Also cautious comments from the European Central Bank President Mario Draghi suggested that the elevated euro could hamper the economic recovery and contribute to price declines.
In economic news, the dollar edged up and gold gained after central banks in Europe and U.K. held rates. U.S. weekly unemployment claims fell in the last week.
U.S. retailers declined despite the increase in monthly same store sales. Gap Inc declined 3% despite the casual apparel retailer reported 8% increase in sales in January. Limited Brands declined 3% despite the 9% increase in sales in the month.
On the earnings front, Cognizant fourth quarter net climbed 16%. Cigna net surged 49% and lifted outlook. Noble Energy net swung to $251 million profit. Sprint loss widened and said it lost 243,000 subscribers in the fourth quarter.
Akamai plunged 15% after it missed quarterly revenues and News Corp declined 2% after the controversial entertainment and news group said ratings for “American Idol” and “X factor” are dropping.

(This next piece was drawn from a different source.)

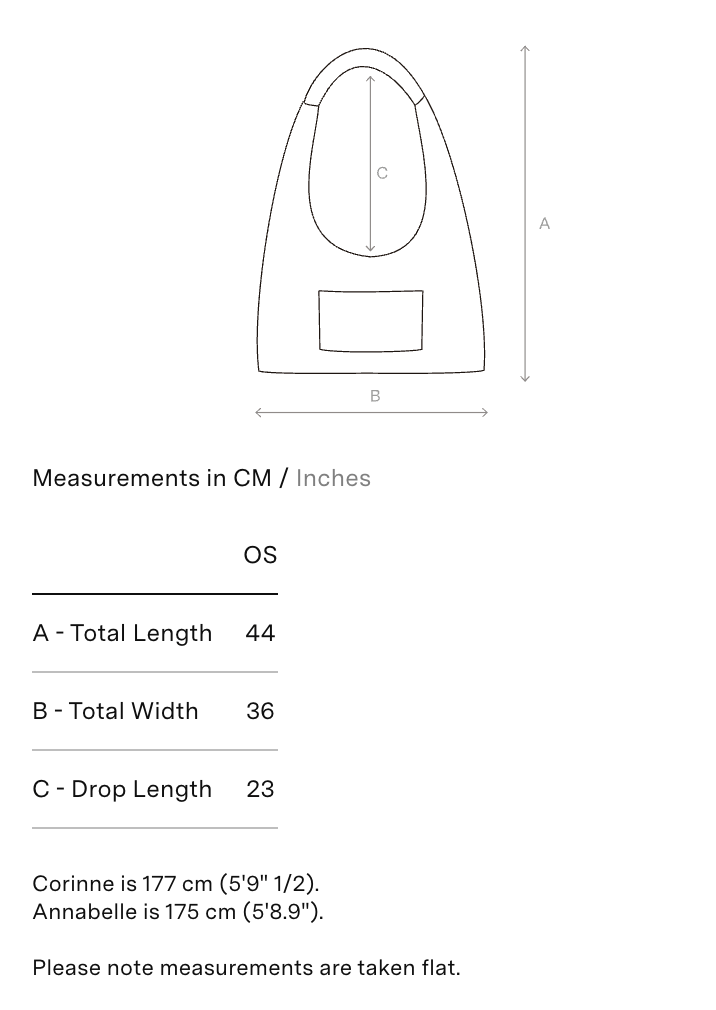Click the C - Drop Length row
This screenshot has width=716, height=1010.
pyautogui.click(x=155, y=789)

Teradata net jumped 15% and New York Times net surged more than three-fold on capital gains from asset sales.
European markets were generally steady after the central banks in Europe and U.K. left key rates unchanged. Spain completed its bond offering at higher yields but yields fell at French bond auction. Vodafone reiterated its earnings outlook.
Gross Domestic Product is expected to slow down to 5% in the year ending in March as food prices drive inflation to a record high among emerging nations. The government is facing election in next 14 months and is expected to face an uphill battle to lower spending and fiscal deficit.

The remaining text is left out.